▶ **REQUIREMENTS**:
#1 According to the review of Daphne's Dive, what span of years does the play cover?
#2 Quote the review of Daphne's Dive from "Joel Benjamin, Critic" to "along with them.".

EXCERPTED PASSAGE start

A warm-hearted portrait of friends and family over nearly two decades.

Daphne Rubin-Vega and Vanessa Aspillaga in a scene from “Daphne’s Dive” (Photo credit: Joan Marcus)

Daphne Rubin-Vega and Vanessa Aspillaga in a scene from “Daphne’s Dive” (Photo credit: Joan Marcus)

Joel Benjamin

Joel Benjamin, Critic

Although Quiara Alegría Hudes’ Daphne’s Dive follows the lives of seven fascinating people for whom Daphne’s North Philly bar is their true home, it is no Cheers and definitely no The Iceman Cometh.  No, Daphne’s Dive is a far gentler affair than either of those and more fearless for its gentleness.  The seven people in this working class bar and grill affect each others’ lives as the play takes them from 1994 to 2011—and the audience is changed along with them.

The character Ruby (played with enormous depth and insight by Samira Wiley) announces the passing of the years by beginning each scene revealing her age which ranges from eleven to twenty-nine.   She transforms from an abused, sullen girl to a self-assured woman, guided by adopted mom Daphne (a quietly luminous Vanessa Aspillaga).

EXCERPTED PASSAGE end
RECORDED INFORMATION start

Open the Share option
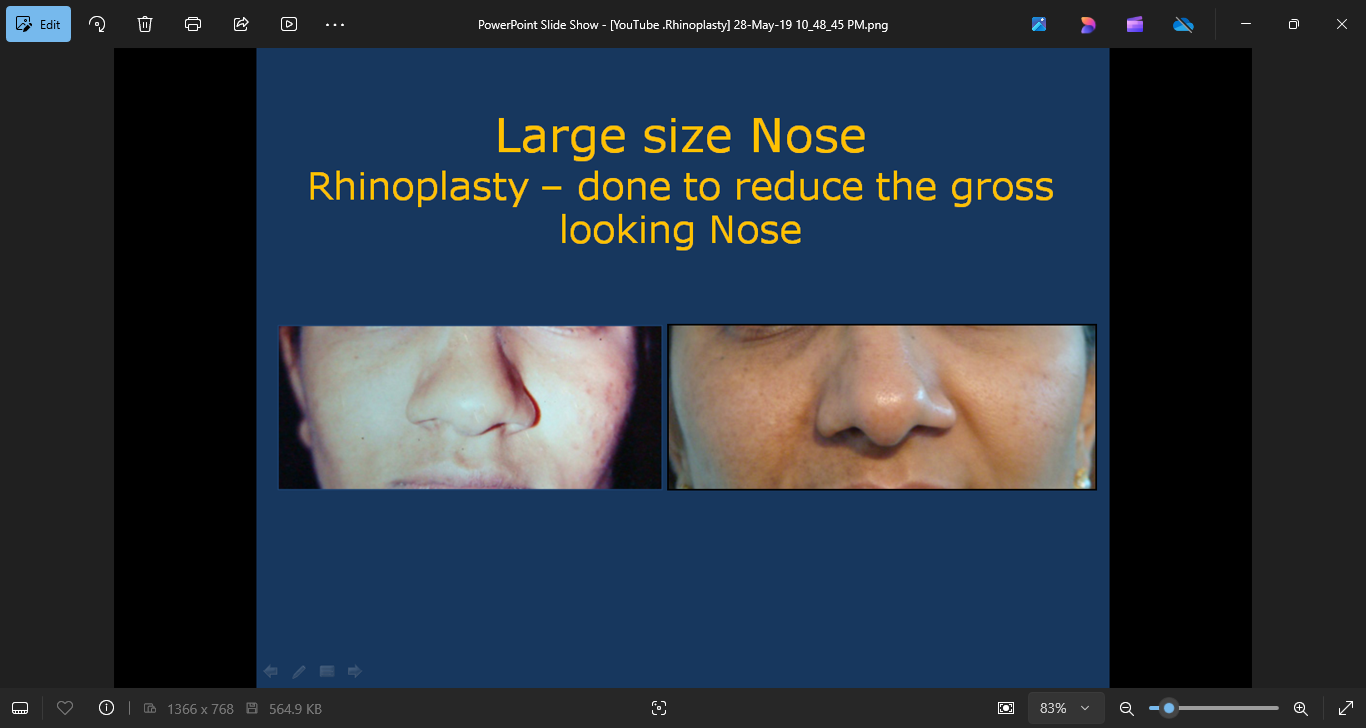 coord(241,24)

RECORDED INFORMATION end

▶ **ANSWERS TO THE TASKS**:
#1 1994 to 2011

#2
Joel Benjamin, Critic

Although Quiara Alegría Hudes’ Daphne’s Dive follows the lives of seven fascinating people for whom Daphne’s North Philly bar is their true home, it is no Cheers and definitely no The Iceman Cometh.  No, Daphne’s Dive is a far gentler affair than either of those and more fearless for its gentleness.  The seven people in this working class bar and grill affect each others’ lives as the play takes them from 1994 to 2011—and the audience is changed along with them.